What you should do.
Beginning with the line below that contains "Open the Run and Debug view" and ending with the line that contains "Choose XLSX in", copy every line exactly. Copy nothing else.
Segment Start: Extracted data
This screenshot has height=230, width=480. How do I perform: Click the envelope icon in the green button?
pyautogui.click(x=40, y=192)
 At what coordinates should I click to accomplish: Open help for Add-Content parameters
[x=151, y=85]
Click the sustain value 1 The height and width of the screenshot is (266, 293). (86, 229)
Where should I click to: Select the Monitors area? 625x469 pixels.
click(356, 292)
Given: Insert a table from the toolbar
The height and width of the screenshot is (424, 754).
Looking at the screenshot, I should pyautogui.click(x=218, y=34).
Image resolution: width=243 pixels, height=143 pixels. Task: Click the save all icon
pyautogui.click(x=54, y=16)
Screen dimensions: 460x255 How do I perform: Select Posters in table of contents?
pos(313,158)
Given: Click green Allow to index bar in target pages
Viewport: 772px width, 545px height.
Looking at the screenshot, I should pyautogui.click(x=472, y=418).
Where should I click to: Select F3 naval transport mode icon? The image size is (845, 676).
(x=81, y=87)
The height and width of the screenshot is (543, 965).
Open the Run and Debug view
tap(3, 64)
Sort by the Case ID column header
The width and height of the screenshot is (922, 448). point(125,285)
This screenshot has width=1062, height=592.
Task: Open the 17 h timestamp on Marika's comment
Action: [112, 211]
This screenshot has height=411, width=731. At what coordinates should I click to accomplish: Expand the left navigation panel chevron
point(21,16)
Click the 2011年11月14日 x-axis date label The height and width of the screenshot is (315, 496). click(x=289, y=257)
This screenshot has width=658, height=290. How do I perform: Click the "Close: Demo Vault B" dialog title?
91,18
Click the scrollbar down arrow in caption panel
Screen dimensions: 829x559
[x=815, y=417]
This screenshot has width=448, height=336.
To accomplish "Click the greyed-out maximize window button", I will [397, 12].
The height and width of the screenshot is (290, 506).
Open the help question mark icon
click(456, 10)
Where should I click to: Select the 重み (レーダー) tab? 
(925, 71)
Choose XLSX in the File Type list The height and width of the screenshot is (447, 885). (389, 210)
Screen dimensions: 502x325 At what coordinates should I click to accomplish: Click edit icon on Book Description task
Segment End: Extracted data
Problem solution.
Open the Run and Debug view
tap(3, 64)
Sort by the Case ID column header
The width and height of the screenshot is (922, 448). point(125,285)
This screenshot has width=1062, height=592.
Task: Open the 17 h timestamp on Marika's comment
Action: [112, 211]
This screenshot has height=411, width=731. At what coordinates should I click to accomplish: Expand the left navigation panel chevron
point(21,16)
Click the 2011年11月14日 x-axis date label The height and width of the screenshot is (315, 496). click(x=289, y=257)
This screenshot has width=658, height=290. How do I perform: Click the "Close: Demo Vault B" dialog title?
91,18
Click the scrollbar down arrow in caption panel
Screen dimensions: 829x559
[x=815, y=417]
This screenshot has width=448, height=336.
To accomplish "Click the greyed-out maximize window button", I will [397, 12].
The height and width of the screenshot is (290, 506).
Open the help question mark icon
click(456, 10)
Where should I click to: Select the 重み (レーダー) tab? 
(925, 71)
Choose XLSX in the File Type list The height and width of the screenshot is (447, 885). (389, 210)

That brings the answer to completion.